I was alone in my room as my husband walked with friends who were leaving. I was crying and hopeless, wondering how we would ever recover. And very quietly Jesus visited me and said, Not this time N, but next time. I sighed. And then Muslim Jesus entered my room and boldly told me this wasn’t the end of my story. I would get pregnant again. I would have a baby, and he wanted to be the doctor to deliver it. He patted my leg and told me I was free to go home and rest.

In the weeks that followed, I spent as much time as possible in our apartment, sometimes with all of the shades down and curtains closed. I didn’t want to be alone and I didn’t want to be around anyone. I hated God and I hated everyone else.  After two weeks, Dr. Amal called to let us know the baby had Trisomy 18 and would not have lived much after birth. I was in hormone hell and got a horrible migraine that lasted for what felt like a month. It was a daily reminder to me of death and I couldn't find God in any of this.

Sometimes I would awaken in the dark hours of night and scream out, remember and start sobbing again in the darkness.
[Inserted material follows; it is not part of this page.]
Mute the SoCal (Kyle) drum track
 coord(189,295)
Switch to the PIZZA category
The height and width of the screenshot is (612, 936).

My husband would hug me, speechless and hurting himself. Grief is always the darkest in the night and it was in those moments I contemplated taking my own life and pleaded for God to just take me. But morning always came. Numb, we muddled through our lives the following months. My doctor suggested we start trying again after 2 cycles, but I just couldn’t. I felt choked by fear and I didn’t want another baby, I just wanted the one I had lost.

People said a lot of dumb things to me during this time, and a lot of ridiculous religious clichés. I have always been fairly real, real with people and real with God. I think God appreciates realness, so I told him daily exactly what I thought of my situation.
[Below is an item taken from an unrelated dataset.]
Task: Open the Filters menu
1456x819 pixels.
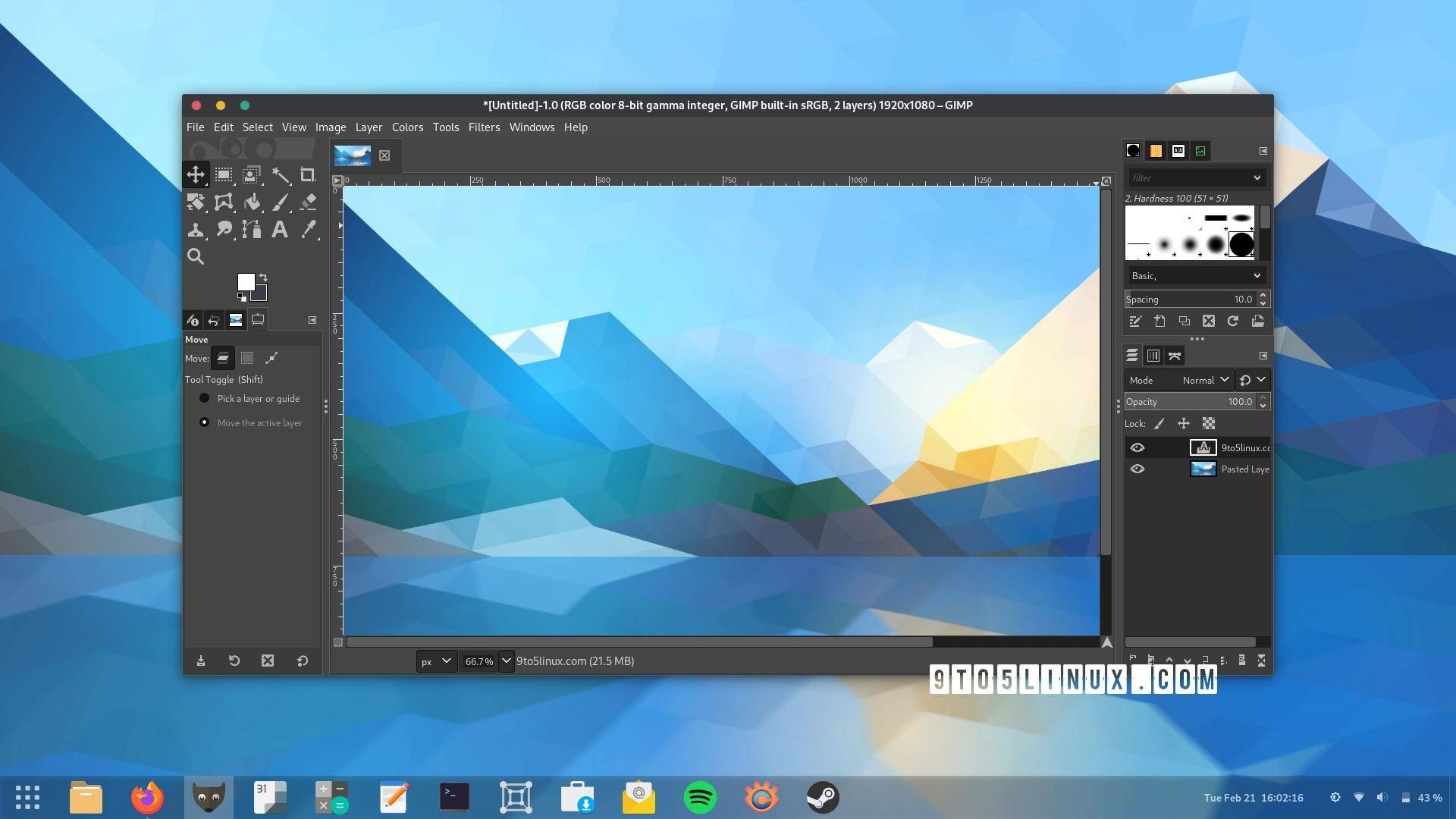Action: tap(484, 127)
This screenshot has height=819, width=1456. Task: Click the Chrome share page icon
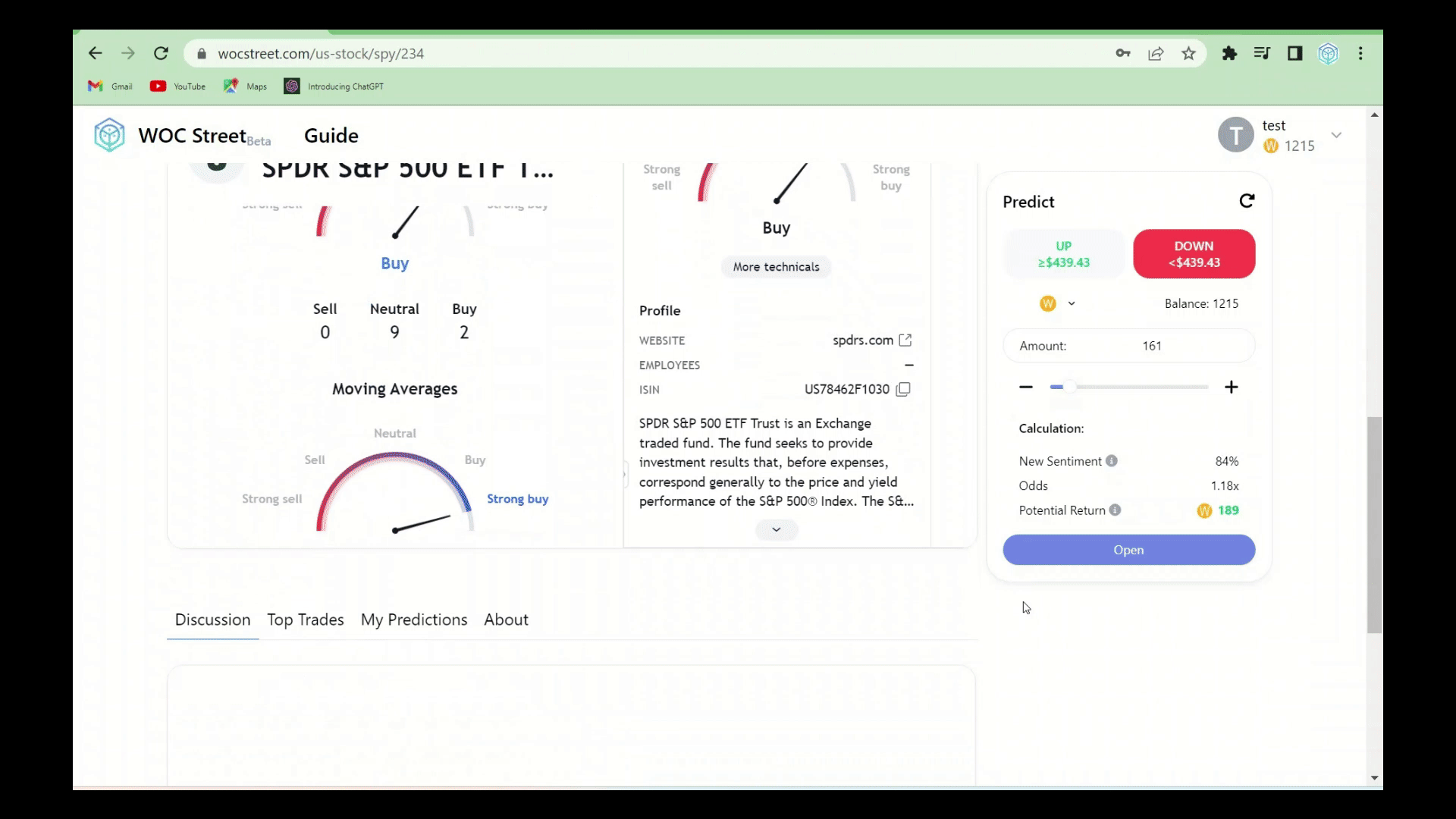click(1156, 54)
It is in our deepest pain, both physically and emotionally we come to see the face of God.

By other people I often felt judged by how I was responding to my situation, or choosing not to respond. I was judged by the things I said out loud; by what books I was reading or not reading. I was judged by everything I did or didn’t do. If I had been a Muslim, I would have been expected to say, “It was God’s will,” and not cried or questioned, lest God bring something even darker upon my life. Seemingly the same, as a Christian, I learned I was expected (by other Christians) to respond nearly the same. Could God not handle my words or thoughts? He could. When something horrific happens, often well-meaning people show up and start talking. They speak as God’s advocate, thinking they need to defend Him, as if He can't defend Himself. Knowing when to just sit silently next to a person in the mud puddle, in the mud puddles of life, is a skill few people have. The friends who did, who sat quietly in the mud puddle with me, are a treasure and I will never forget them. 
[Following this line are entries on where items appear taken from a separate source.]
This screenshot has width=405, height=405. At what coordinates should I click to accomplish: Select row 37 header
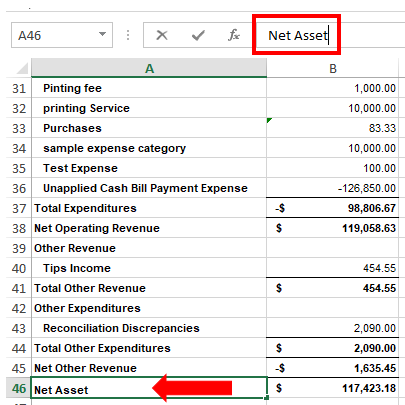(x=19, y=208)
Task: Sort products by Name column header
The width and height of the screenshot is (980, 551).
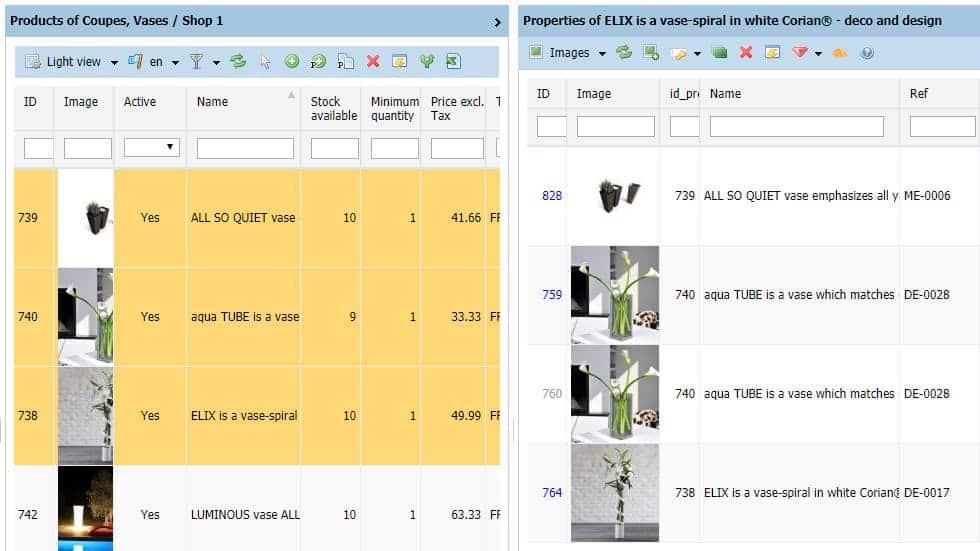Action: click(212, 101)
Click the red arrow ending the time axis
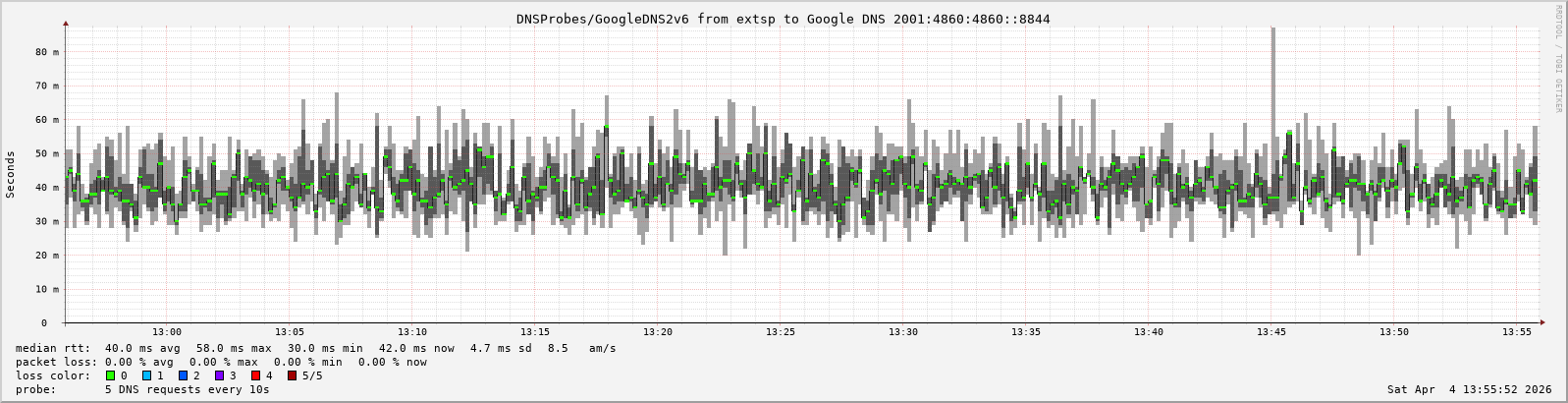 coord(1541,322)
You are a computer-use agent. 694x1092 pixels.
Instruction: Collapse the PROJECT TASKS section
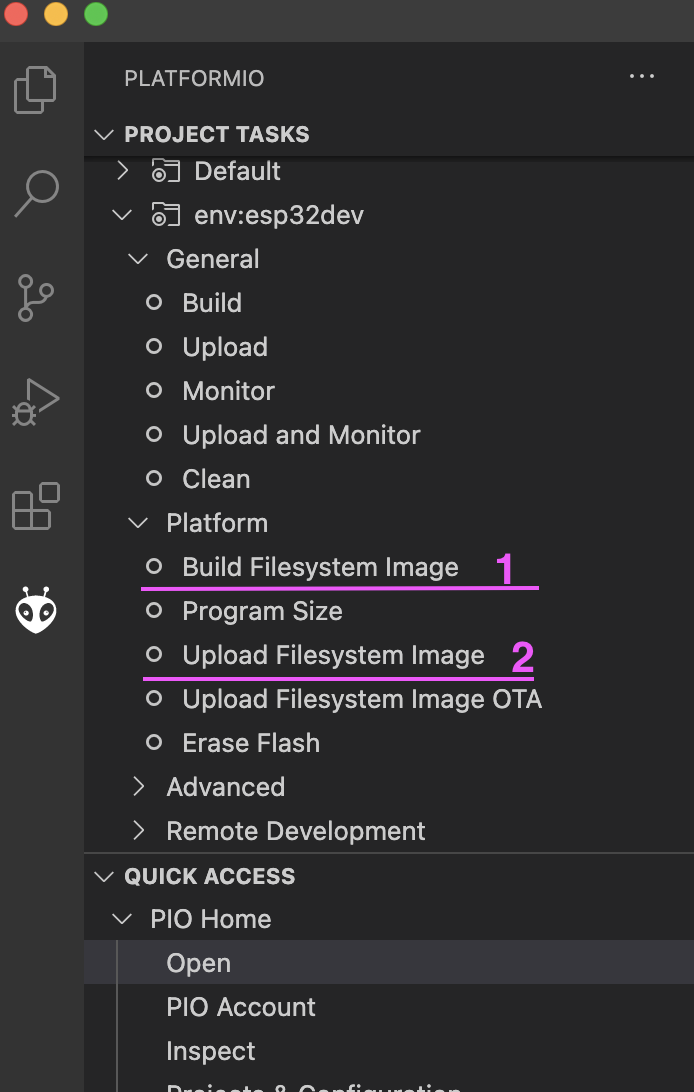pos(103,134)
My husband planned a nearly three week trip to Turkey in January of 2009 and I felt like I could breathe again. It didn’t fix anything, it didn't heal me, but it helped me process. And when we returned to Jordan, I decided I would try again with fertility treatments. Only a few short months later we were pregnant with twins and they were born the following October, almost exactly one year later. Two beautiful miraculous gifts that were not given to replace the ones we had lost, but were just simply given and entrusted to us. And then a few years later a third little miracle, a baby girl, joined our family and we finally felt complete.

My story has a happy ending and I realize it doesn’t always happen this way for everyone. But I do know there is always hope. In every horrific situation we will eventually find hope, because the worst is never truly the end.